On failure mechanisms of composite laminates with an open hole subjected to compressive load

Abstract

In the present study, the compressive failure mechanism of quasi-isotropic composite laminates with an open hole was experimentally and numerically studied to explain the mechanical meaning of the open hole compression (OHC) strength. In the experiment, we adopted a fixture for the OHC test method proposed by the National Aerospace Laboratory (NAL III). Two types of composite systems were tested to examine the dependence of failure behavior on the material properties such as interlaminar toughness. The damage which appeared first was fiber micro-buckling in the 0° layer. Some accumulation of damage, such as further fiber micro-buckling in the 0° layers and interlaminar delaminations in several interfaces, was observed before the final unstable fracture in the laminate with high interlaminar toughness, while sudden failure occurred in the laminate with low interlaminar toughness. In the numerical study, a full three-dimensional finite element analysis was conducted. At the transverse edge of the hole, not only stress singularity at the interface but also high stress concentration at the 0° layers was obtained. Singular stress at the interfaces decreased quickly to a level much below the interlaminar strength. To consider the effect of micro-buckling on the stress redistribution and further damage accumulation, a damage analysis was conducted by reducing the stiffness components of the corresponding elements to 1/10. When one element was damaged, the maximum stress next to the damaged element became higher than the maximum stress for the intact laminate.
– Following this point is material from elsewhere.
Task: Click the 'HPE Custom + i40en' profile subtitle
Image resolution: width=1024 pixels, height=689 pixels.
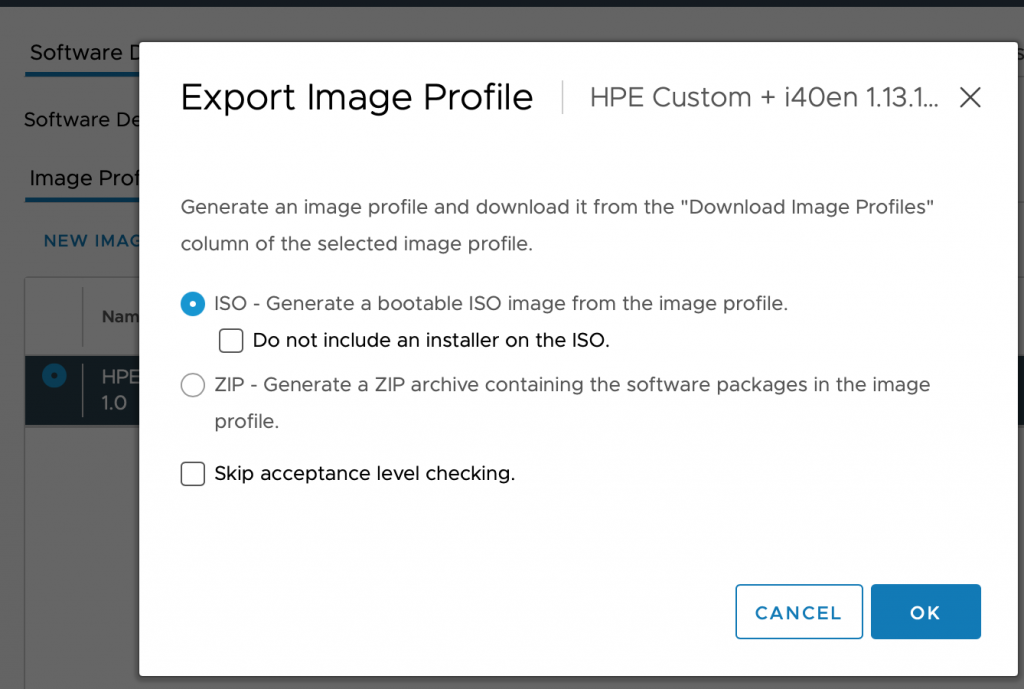Action: [x=764, y=97]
The maximum stress decreased with the increase in number of the damaged element in the transverse direction and became lower than that for intact laminate after some extension of the damage area. This result indicates that some unstable damage progress of limited size would be expected just at the first damage occurrence and a stable increase of damage would follow it with further compressive load increase until other damage systems occurred.